§ **HALAMAN**:
——————————
BAB I
PENDAHULUAN
A. Latar Belakang
Al-Quran Al-Karim, yang merupakan sumber utama ajaran
Islam, berfungsi sebagai "Petunjuk ke jalan yang sebaik-baiknya" (QS
17:9) demi kebahagiaan hidup manusia di dunia dan akhirat. Petunjuk-petunjuk
tersebut banyak yang bersifat umum dan global, sehingga penjelasan dan
penjabarannya dibebankan kepada Nabi Muhammad saw. (QS 16:44; 4:105, dan
sebagainya).
Di samping itu, Al-Quran juga memerintahkan umat manusia
untuk memperhatikan ayat-ayat Al-Quran (QS 39:18; 47:24), dengan perhatian
yang, di samping dapat mengantar mereka kepada keyakinan dan kebenaran Ilahi,
juga untuk menemukan alternatif-alternatif baru melalui pengintegrasian
ayat-ayat tersebut dengan perkembangan situasi masyarakat tanpa mengorbankan
prinsip-prinsip pokok ajarannya. Oleh
karena itu tafsir adalah Urgensi untuk memahami dan mengaplikasikan hukum-hukum
yang ada di Alquran di dalam kehidupan dunia khususnya umat Islam. Di dalam
ilmu tafsir itu terdapat dua komponen yang pertama komponen internal dan
eksternal, akan tetapi disini kami akan menyangkut sdkit tentang ilmu tafsir
yang berkomponen internal ya’ni mengenahi tentang metode-metode khususnya
metode tahlili.
B.Rumusan Masalah
A.
Bagaimana pengertian tafsir?
B.
Bagaimana kedudukan Al-Qur’an?
C.
Bagaiman Urgensi tafsir?
D.
Bagaimana Metode penafsiran Al
Qur’an?
E.
Bagaimanakah
Status tafsir bil-ma’tsur?
BAB II
PEMBAHASAN
A.
Pengertian Tafsir
Kata tafsir terambil
dari kata fassaro yufassiru tafsiron yang berarti keterangan atau
uraian, al jurzaqni berpendapat bahwa kata tafsir menurut pengertian bahasa
adalah alkasif wal izhar yang artinya menyingkap (membuka) dan
melahirkan. Pada dasarnyab, pengertian
tafsir bersdasarka bhasa tidak akan lepas dari kandungan makna al idhoh
(menjelaskan), al bayan (menerangkan) , al kasyif (mengungkapkan),
al idzhar (menampakkan), al
ibanah ( menjelaskan).
——————————
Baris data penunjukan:

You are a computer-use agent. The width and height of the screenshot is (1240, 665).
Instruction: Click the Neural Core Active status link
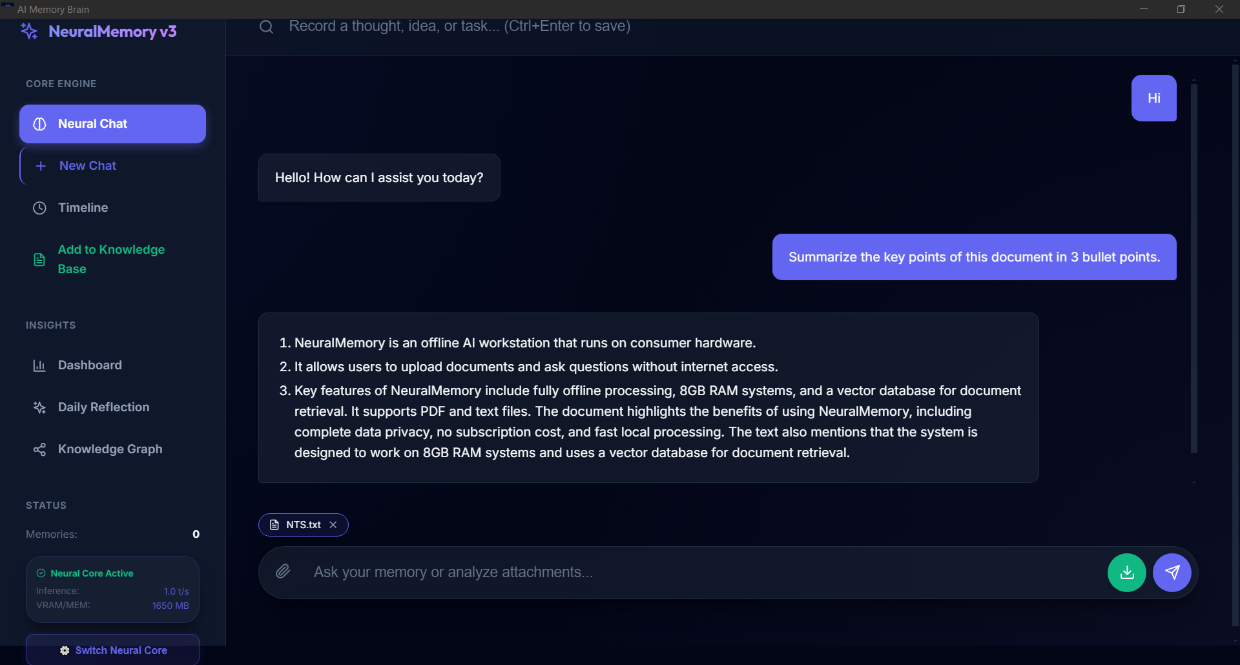[x=92, y=573]
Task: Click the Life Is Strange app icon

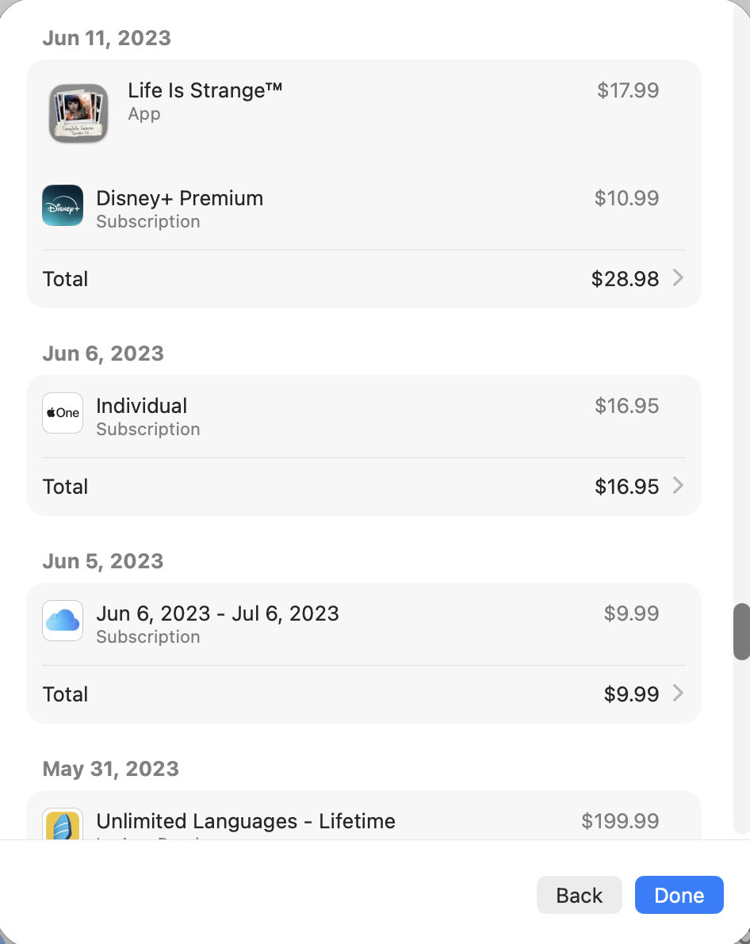Action: (x=78, y=113)
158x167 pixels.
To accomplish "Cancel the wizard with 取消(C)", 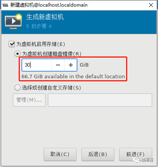I will (60, 155).
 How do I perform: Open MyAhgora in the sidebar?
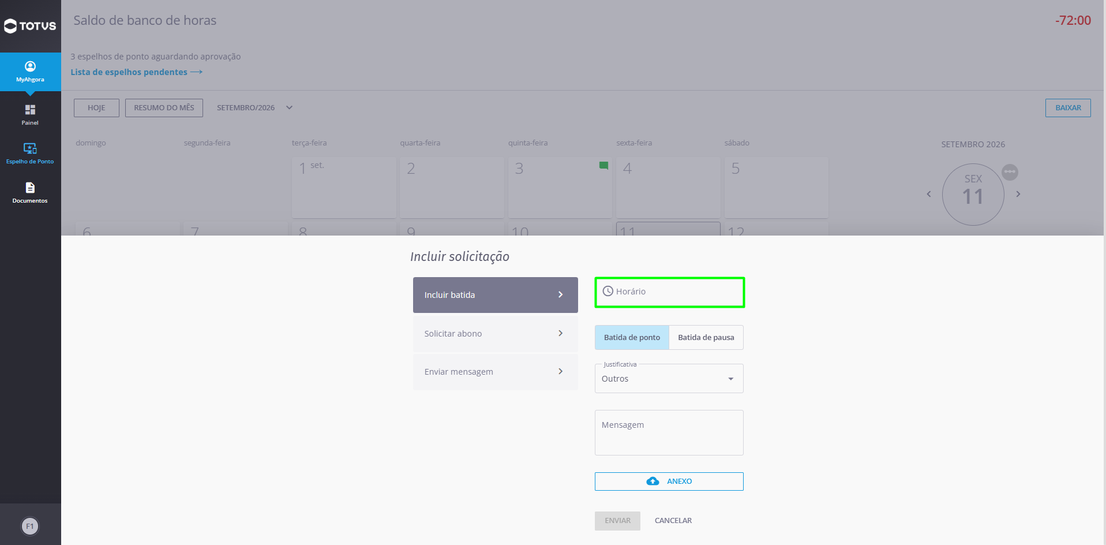coord(30,72)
——————————
§ **TUJUAN 1**:
Menurut teks tentang tafsir Al-Quran, dari kata apa istilah tafsir terambil?
§ **TUJUAN 2**:
Hitung baris data yang memuat kata "Click", dengan huruf besar dan kecil dibedakan, lalu tuliskan angkanya saja.

§ **JAWABAN TERTULIS 1**:
Istilah tafsir terambil dari kata fassaro yufassiru tafsiron, yang berarti keterangan atau uraian.

§ **JAWABAN TERTULIS 2**:
2